Give Thanks


“..give thanks in all circumstances; for this is God’s will for you in Christ Jesus.”

– 1 Thessalonians 5:18

You’ve likely read the above verse dozens of times. But as a busy parent in the midst of raising kids, how can you remember to actually do it? In a season of thanksgiving, it can become a daily focal point…at least for the 30 days of November. But God wants this to be a lifestyle, an attitude, a way of thinking. Reread the verse. It does not say FOR what is happening but rather IN. Do not “fake it” and give thanks FOR the tough stuff life throws at you. Rather, always give thanks IN the midst of whatever circumstances. And yes, that nagging word ALL does literally mean in ALL circumstances. That means the good, the bad, and the ugly. Here are some different areas to remember to give thanks IN when you are IN the midst of them as a parent.

T – antrums

Whether it is a toddler tantrum at Target or a teenage tantrum about curfew, you have likely experienced your fair share.

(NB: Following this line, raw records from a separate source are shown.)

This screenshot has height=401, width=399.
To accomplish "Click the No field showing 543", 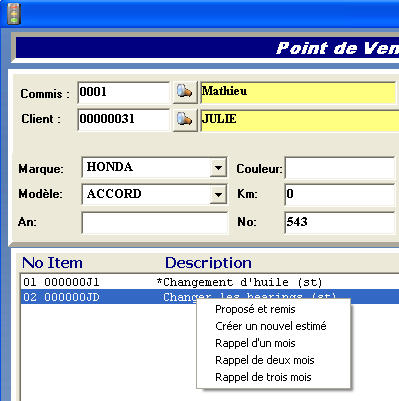I will [x=341, y=222].
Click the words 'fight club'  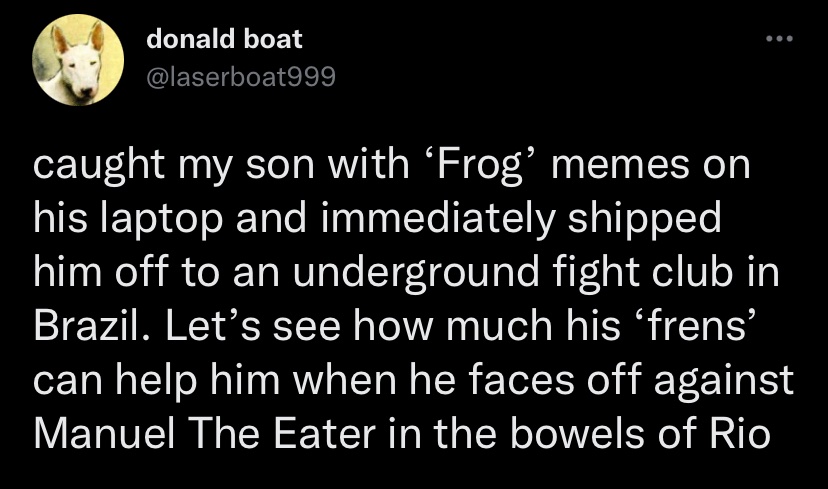[643, 272]
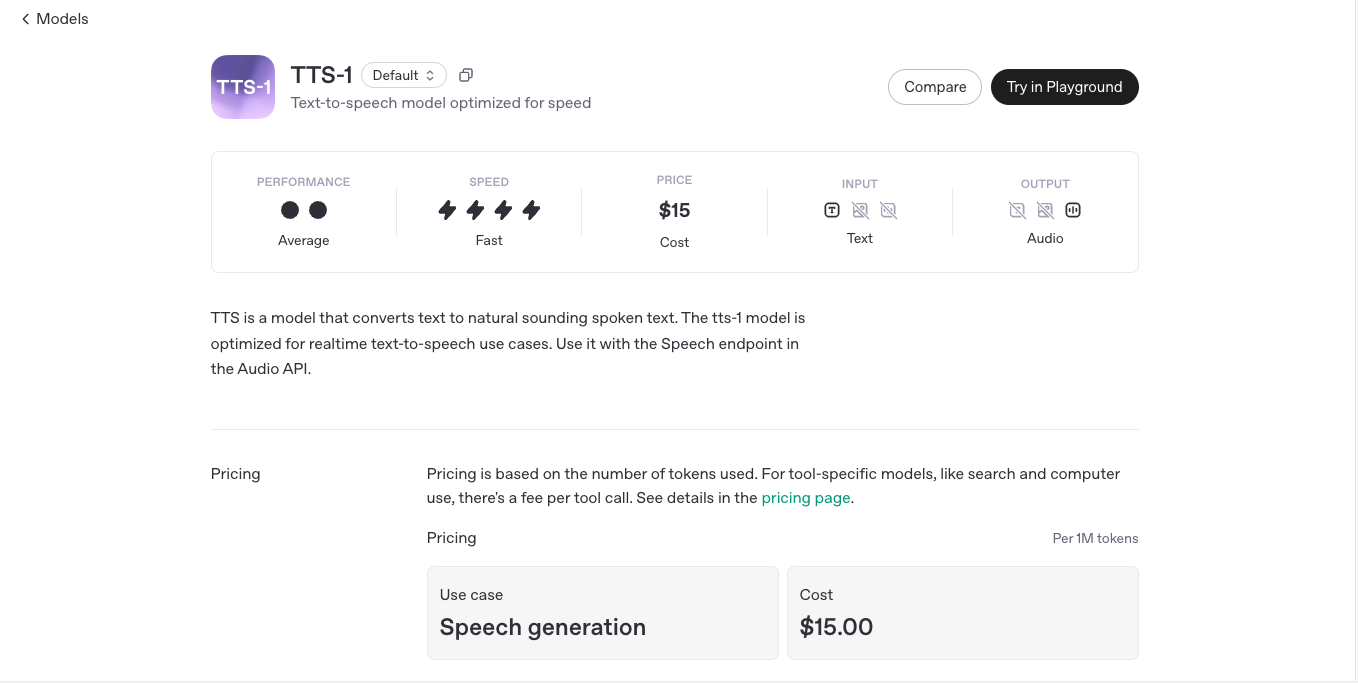1358x683 pixels.
Task: Click the $15.00 cost card
Action: 962,613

Do not get me wrong, there is not a ton that is beautiful or life-giving about the actual tantrum. BUT even in the midst of a tantrum, it’s possible to be thankful for the gift of a tantrum-tossing child! Somehow, someway can you be grateful for the voice and opinion that your child is developing? Yes, the emotional expression needs to get honed-in and corrected, but at least the emotions are coming out and being expressed as opposed to stuffed away. Tantrums can actually be a sign that your child feels safe enough in your home to express his/her feelings! Give thanks IN the tantrums.

H – ardships

The phone call from the principal or the possibility of having to repeat a high school class can incite dread, anger, disappointment, and more in a parent’s heart. Yet even these hardships are opportunities for character development for you and your child…IF you choose to make it one. Allow God to use your parenting approach in the midst of hardships to guide your child in the way he/she should go. What is God trying to teach or show you? Your child? Do not lose heart for this trial too can be used for His glory and goodness down the road. Give thanks IN the hardships. 

A – nnoyances

If you are a parent like me who enjoys a well-planned schedule, interruptions to that can drive you bonkers. The forgotten homework assignment that needs to get delivered to school or the inopportune errand that must be urgently run can ruin your best-laid plans. But instead of seeing them as annoyances, what if these are necessary interruptions? What if God is trying to remind you to make room not only for the unexpected but even just to create plain-old breathing room for yourself and for Him? Give thanks IN the annoyances, seeing them as reminders to pause, breathe, and relax.

N – o’s

I’m guessing your toddler’s first response word was not “Yes”, but rather “No”. That can be like nails on the chalkboard when your request to do homework, pick up a bedroom, or go to bed is a big, fat, “NO!” Keep calm and parent on! It can be easy to lose your cool and assert that you are the parent and “NO!” is not an acceptable response. But look at your child and his/her personality. What if it is not defiance but rather a strong personality who simply knows what he/she wants? Maybe your child is going to stand up boldly and speak up rather than be a “yes” man/woman. Give thanks IN the No’s.

K – id conflict

I know I have played referee or judge-and-jury one too many times in my children’s squabbles with one another. It just seems “easier” if I intervene and coach, right? But the easier way is not always the best way. Many of the times that kid conflict arises, you need to allow them an opportunity to work it out themselves. Of course, they need to be coached and protected, but not always with word-for-word scripting or immediate intervention. Give thanks IN the kid conflict as it can develop essential relationship and conflict resolution skills that your child will carry into his/her future workplace and homes

S – ervitude

Being a parent is often synonymous with being a servant. You constantly take care of your kids’ basic needs serving them with food, housing, clothing, transportation, and more. And often that parental servitude is not received with gratitude from your child. And even more often it is hard to give thanks for the dirty service work like poopy diapers, another load of laundry, or endless hours of homework. But stop and see the blessing that you get to do these things. See these service opportunities as modeling moments as you train your child for his/her future. Give thanks IN the servitude. After all, it makes us more like Jesus, the ultimate example of servitude and sacrifice.